Penyidik menahan dua orang, yakni mantan Sekretaris Daerah Kabupaten Tana Toraja Enos Karoma dan mantan Camat Mengkendek Ruben Rombe Randa. Keduanya ditahan di Lapas Klas 1 Makassar. Keduanya kemudian bebas demi hukum setelah masa tahanan habis sementara penyidikan belum lengkap.
Sempat terlepas dari jeratan hukum, penyidik Polda Sulsel membuka kembali penyidikan dan menahan kembali enam orang tersangka sebelumnya. Mereka adalah mantan Kepala Bappeda Yunus Sirante, mantan Kepala Dinas Kehutanan dan Perkebunan Tana Toraja, Haris Paridy dan mantan Kepala Dinas Perhubungan, Komunikasi, Informatika, Pos dan Telekomunikasi Tana Toraja Agus Sosang.
Kemudian mantan Kepala Dinas Pertanian Tanaman Pangan Tana Toraja, Yunus Palayukan, mantan Kepala Dinas Tata Ruang dan Permukiman Tana Toraja, Gerson Papalangi, dan mantan Kepala Dinas Pekerjaan Umum Tana Toraja Zeth John Tolla.
Enam tersangka tersebut akhirnya dilepas lantaran proses penyidikan belum rampung dan masa penahanan para tersangka telah habis.
Dari hasil penyidikan kala itu, para tersangka yang bertindak selaku panitia pembebasan lahan atau tim sembilan diduga telah menyelewengkan anggaran.
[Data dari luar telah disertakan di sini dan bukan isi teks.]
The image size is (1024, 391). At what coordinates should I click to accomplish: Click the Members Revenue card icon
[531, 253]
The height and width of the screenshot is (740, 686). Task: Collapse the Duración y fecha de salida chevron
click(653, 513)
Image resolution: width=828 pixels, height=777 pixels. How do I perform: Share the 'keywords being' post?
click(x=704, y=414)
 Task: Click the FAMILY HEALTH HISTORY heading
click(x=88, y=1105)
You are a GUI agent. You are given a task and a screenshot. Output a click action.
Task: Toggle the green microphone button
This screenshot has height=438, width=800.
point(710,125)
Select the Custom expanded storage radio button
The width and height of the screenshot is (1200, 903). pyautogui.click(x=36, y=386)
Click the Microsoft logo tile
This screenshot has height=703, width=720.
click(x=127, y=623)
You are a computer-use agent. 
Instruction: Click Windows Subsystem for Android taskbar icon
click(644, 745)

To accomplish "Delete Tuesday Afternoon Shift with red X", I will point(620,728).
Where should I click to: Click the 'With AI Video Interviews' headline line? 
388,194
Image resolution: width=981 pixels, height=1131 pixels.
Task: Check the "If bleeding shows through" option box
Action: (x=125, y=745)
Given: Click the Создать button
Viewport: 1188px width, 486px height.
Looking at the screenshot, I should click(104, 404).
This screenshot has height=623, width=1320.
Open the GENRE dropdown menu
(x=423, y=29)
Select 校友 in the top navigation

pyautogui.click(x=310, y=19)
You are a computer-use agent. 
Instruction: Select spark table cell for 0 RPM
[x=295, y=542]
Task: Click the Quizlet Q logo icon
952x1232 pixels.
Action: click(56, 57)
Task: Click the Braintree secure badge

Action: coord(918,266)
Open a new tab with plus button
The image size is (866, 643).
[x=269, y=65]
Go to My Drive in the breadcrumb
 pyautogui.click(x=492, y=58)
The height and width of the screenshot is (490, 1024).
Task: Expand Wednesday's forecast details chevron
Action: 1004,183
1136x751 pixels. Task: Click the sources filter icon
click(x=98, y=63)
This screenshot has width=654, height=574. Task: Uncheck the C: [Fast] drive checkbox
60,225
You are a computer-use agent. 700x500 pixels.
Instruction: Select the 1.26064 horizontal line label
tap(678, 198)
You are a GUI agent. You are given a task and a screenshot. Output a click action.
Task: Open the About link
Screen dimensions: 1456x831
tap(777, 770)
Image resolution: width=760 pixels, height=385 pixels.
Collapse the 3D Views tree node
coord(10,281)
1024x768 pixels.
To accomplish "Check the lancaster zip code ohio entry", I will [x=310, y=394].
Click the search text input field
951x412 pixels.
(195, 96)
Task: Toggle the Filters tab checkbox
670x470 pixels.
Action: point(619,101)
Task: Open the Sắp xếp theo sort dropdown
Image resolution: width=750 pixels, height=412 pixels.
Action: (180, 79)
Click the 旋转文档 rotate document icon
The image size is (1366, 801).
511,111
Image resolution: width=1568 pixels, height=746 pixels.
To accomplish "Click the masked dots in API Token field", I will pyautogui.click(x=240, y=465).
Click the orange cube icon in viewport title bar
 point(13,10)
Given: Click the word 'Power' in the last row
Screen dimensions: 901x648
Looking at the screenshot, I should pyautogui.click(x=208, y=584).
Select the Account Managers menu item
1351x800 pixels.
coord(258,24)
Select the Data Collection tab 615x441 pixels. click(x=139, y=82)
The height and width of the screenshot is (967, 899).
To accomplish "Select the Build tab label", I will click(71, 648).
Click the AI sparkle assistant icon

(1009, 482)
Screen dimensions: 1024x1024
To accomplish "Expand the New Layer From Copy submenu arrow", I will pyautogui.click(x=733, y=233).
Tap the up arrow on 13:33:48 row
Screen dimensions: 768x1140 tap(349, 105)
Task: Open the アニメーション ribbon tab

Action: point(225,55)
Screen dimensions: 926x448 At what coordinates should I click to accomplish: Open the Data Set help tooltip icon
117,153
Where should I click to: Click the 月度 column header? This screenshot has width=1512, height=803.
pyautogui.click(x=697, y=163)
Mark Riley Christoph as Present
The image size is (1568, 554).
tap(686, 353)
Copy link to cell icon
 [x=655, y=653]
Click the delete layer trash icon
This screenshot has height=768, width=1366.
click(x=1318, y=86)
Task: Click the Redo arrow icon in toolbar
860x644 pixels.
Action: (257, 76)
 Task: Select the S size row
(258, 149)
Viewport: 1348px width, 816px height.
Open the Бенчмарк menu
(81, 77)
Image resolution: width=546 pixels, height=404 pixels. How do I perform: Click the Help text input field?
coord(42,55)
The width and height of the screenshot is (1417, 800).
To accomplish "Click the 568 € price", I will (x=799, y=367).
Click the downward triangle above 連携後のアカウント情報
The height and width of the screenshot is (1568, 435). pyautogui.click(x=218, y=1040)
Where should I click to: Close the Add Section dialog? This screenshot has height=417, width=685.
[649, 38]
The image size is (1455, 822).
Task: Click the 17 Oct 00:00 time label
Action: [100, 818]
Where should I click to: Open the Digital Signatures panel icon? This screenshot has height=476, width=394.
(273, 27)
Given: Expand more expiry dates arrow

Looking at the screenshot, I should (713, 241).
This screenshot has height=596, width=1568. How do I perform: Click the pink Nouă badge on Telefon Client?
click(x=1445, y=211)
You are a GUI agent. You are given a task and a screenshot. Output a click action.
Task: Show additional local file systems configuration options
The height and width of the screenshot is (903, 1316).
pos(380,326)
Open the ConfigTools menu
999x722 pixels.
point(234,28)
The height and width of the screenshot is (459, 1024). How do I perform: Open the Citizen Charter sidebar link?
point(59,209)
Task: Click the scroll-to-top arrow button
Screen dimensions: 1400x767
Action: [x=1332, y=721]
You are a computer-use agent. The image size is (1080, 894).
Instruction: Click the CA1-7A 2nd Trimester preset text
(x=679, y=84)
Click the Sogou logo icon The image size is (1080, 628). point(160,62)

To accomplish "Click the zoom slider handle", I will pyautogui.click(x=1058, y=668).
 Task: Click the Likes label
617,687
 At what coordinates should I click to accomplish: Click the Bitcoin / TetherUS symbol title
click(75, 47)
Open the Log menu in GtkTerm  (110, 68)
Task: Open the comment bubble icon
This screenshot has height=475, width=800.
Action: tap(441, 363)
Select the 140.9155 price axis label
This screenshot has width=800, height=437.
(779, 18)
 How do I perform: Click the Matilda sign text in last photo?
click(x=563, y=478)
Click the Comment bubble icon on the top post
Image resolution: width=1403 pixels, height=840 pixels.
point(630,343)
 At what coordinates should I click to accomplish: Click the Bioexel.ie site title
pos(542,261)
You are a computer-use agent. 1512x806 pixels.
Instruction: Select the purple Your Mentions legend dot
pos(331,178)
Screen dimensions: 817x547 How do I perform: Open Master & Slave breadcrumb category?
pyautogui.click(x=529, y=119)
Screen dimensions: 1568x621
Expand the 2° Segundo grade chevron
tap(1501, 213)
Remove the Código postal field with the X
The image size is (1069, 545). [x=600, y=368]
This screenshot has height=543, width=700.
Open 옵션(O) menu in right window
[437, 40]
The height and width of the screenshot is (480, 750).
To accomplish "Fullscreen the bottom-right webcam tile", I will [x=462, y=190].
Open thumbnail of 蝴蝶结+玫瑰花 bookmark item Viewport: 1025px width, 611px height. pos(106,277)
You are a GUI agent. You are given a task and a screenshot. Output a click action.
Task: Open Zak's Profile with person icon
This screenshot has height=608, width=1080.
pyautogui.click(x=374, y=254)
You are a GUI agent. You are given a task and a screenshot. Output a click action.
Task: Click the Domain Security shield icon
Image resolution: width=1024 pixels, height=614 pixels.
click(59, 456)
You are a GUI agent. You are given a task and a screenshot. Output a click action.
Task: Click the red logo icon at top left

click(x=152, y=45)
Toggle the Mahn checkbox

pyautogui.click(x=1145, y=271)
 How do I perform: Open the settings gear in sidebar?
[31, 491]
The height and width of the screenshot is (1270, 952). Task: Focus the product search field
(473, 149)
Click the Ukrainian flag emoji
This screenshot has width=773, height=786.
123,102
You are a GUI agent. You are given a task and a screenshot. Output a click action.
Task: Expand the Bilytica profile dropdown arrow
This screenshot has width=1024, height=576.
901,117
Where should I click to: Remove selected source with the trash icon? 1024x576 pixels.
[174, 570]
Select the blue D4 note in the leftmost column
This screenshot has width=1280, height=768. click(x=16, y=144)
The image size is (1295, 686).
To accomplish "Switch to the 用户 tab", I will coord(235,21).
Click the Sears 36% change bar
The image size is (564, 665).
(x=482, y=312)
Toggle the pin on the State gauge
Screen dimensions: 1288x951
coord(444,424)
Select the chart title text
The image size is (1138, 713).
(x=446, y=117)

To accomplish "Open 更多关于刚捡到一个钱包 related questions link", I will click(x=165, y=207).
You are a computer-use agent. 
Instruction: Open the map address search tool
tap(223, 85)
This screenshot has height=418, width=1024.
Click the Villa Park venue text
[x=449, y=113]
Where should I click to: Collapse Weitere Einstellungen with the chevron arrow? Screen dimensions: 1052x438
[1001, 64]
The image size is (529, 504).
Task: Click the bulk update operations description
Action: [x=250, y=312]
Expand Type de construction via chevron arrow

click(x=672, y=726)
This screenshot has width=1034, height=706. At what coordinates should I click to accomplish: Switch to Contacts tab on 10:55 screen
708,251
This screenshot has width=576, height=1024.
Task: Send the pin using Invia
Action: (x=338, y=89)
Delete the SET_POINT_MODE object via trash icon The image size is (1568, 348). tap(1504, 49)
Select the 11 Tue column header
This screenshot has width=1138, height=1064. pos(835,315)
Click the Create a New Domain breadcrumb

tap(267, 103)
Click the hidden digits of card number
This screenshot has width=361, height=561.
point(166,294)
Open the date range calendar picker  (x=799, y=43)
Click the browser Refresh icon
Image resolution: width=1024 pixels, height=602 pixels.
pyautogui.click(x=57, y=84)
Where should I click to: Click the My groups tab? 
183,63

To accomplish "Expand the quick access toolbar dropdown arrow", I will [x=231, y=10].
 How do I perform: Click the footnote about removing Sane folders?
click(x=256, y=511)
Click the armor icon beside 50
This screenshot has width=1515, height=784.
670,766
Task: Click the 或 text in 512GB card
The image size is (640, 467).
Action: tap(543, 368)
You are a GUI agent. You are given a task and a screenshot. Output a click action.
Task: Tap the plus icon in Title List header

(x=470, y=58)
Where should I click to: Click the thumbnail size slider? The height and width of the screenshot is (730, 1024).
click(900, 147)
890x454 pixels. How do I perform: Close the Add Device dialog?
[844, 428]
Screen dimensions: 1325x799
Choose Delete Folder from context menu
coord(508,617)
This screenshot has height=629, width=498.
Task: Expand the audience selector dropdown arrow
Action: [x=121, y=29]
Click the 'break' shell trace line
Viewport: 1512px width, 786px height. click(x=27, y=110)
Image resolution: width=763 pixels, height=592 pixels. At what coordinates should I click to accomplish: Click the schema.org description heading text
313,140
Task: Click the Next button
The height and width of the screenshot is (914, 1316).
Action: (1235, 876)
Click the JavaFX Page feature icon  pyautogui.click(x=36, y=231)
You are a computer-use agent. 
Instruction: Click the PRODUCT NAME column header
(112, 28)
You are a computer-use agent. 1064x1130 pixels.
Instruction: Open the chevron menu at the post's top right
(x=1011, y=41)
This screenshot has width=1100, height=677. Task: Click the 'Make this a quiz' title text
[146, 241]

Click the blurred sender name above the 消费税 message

Mereka melakukan pembayaran kepada warga yang sama sekali tidak memiliki alas hak atas lahan tersebut.
Para tersangka diduga melakukan mark up dana yang dialokasikan sebagai dana ganti rugi pembebasan lahan untuk persiapan pembangunan Bandara Buntu Kunik sebesar Rp38,2 miliar.
Tersangka Enos yang bertindak sebagai ketua panitia pembebasan lahan diketahui langsung berinisiatif sendiri menetapkan harga lahan basah senilai Rp40.250 per meter persegi. Sementara hal itu belum disepakati, sehingga belakangan banyak lahan menjadi sengketa.